Welcome to 2017 guys! This is my first blog post for the year!! Whoot! I hope everyone has had an awesome New year’s however way you celebrated it. Personally, I had a nice dinner at our neighbors and went to bed at 12:30 am cause I am personally not a fan of going wild on New years. I do use the new year to start fresh and make goals for the year. This year I would like to share some of those goals with you guys and the carry-ons that will be with it. I have a lot of exciting things happening this year which, I can’t wait to share you as time goes on!

This year it’s going to be about ME. Focusing on me more than ever before. It’s a hard goal for me and I will have to find the endurance and the patience for it. I will be trying new things this year and I will be taking care of my well-being more than ever. I will be taking care of my physical, mental and emotional self through the help of myself and my diverse methods. I know these kind of changes take time to be seen as they are not as reactive when another person is involved. Self-care or anything self, takes time to show.

It’s already day 4 of January and I have already thought of giving in and being the usual self of how I am which has worked for me for years (20 years to be exact). However, I have been close to relapsing and realized that I am not healthy in the way I should be. After all we are humans, we are never perfect, but that’s always ok.  So right now I realized that in order to achieve this goal alongside my mini goals, I have to be very patient with myself and allow myself to fall but to remember always to get back up fast and continue running.

I have been doing the cycle of being tempted to fall back to my old ways and just give in to this goal but then I remember to take it a day at a time, realize that I have to be compassionate to myself more than ever, and analyze. I will be trying to take my own advice this year that I have given people over the years.

I want to be happy. I want to be strong. I want to put myself first. I want to build healthy relationships with more people and existing friends. I want to communicate more. I want to discover and try new things to add onto my experiences. I want to work harder at my academics. I want to understand myself. I want to love myself. I want to respect myself. I want to believe in myself because at the end of the day, I have me and no one else. I want to be brutally honest with myself and others. I want to defy society’s way of running things. Smartly and truly of course.

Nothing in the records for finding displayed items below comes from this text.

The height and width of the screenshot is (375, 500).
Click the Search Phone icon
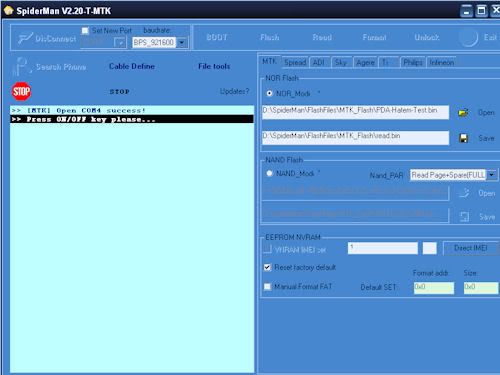22,66
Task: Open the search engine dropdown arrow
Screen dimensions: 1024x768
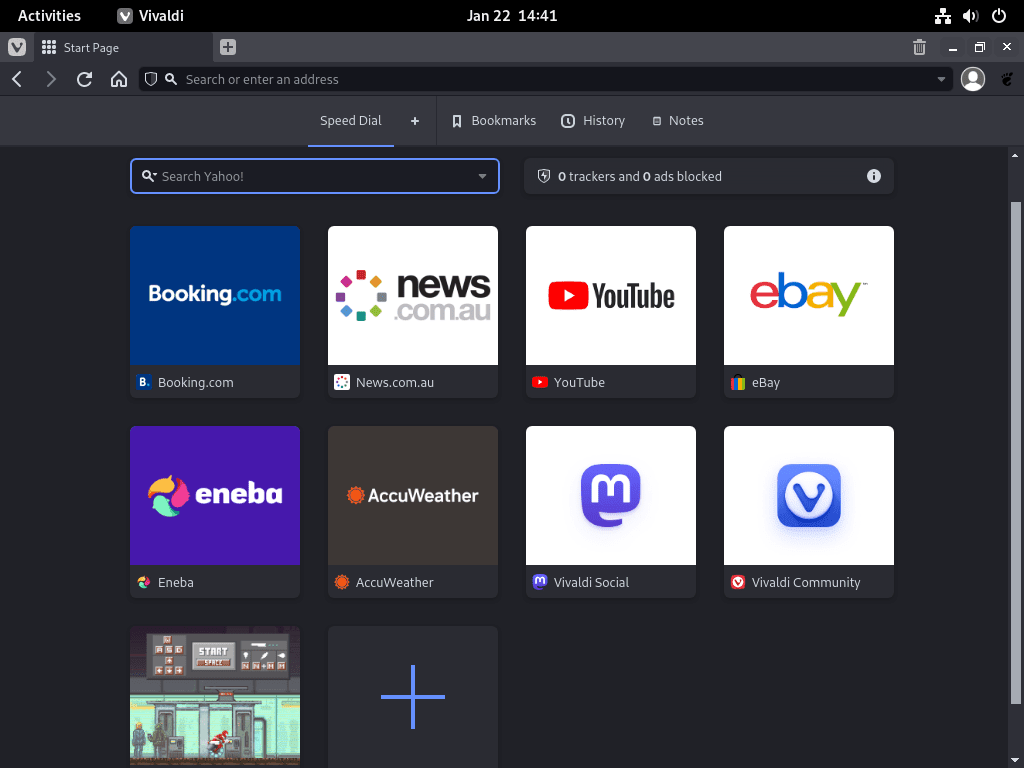Action: pos(481,176)
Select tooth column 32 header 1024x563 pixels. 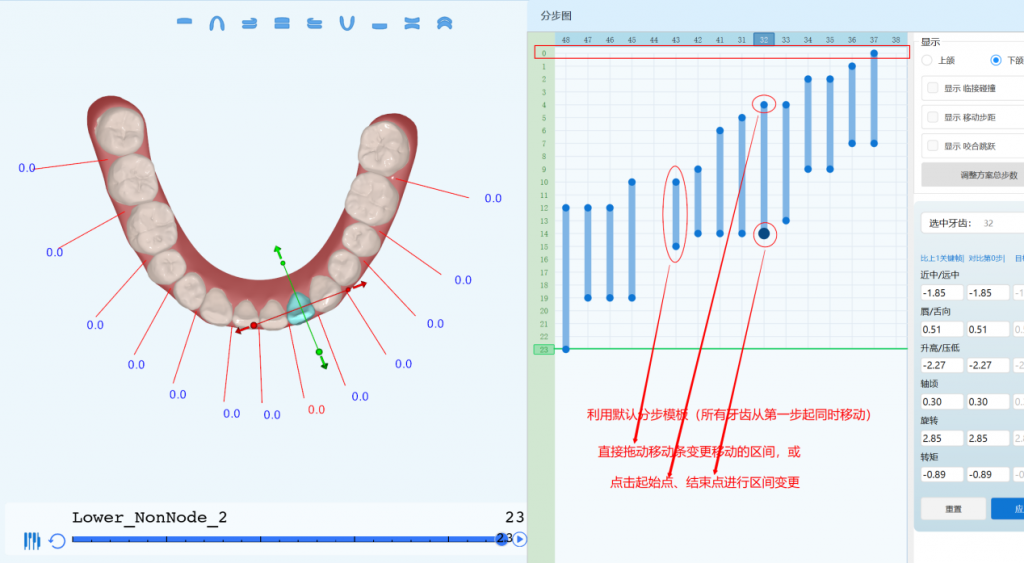764,39
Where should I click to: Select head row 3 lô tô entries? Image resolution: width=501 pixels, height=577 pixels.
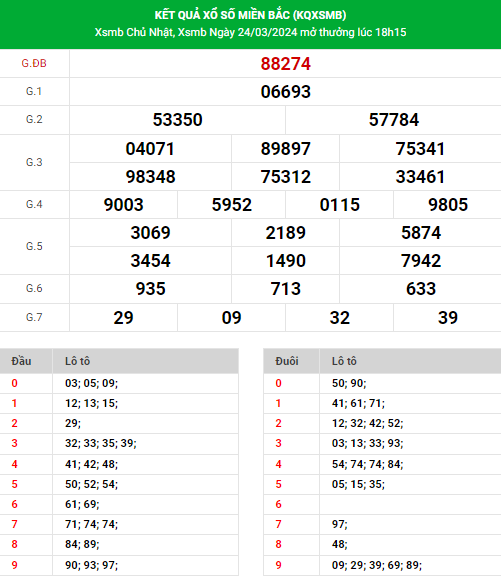point(101,443)
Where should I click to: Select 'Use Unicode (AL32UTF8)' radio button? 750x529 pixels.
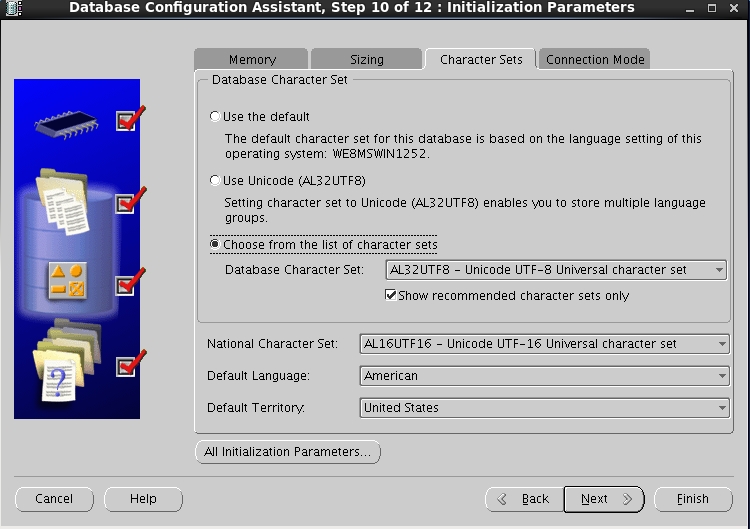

It’s time for me to be the best version I can be of myself. It’s time for me to be open about my intentions and thoughts to the world so that I can live in peace and harmony. I know I cannot control people’s actions but when I am capable of controlling mine and letting it go out in the open, I am being truly honest. And that for me is enough. However, knowing that not everything goes to plan or you can’t control everything in life is just as important to remember.

Indian Chameleon’s Obiter Dictum for the Day
Create your list of goals. Start your self-care. I will share my journey so come hold my hand and let’s go on this trip together.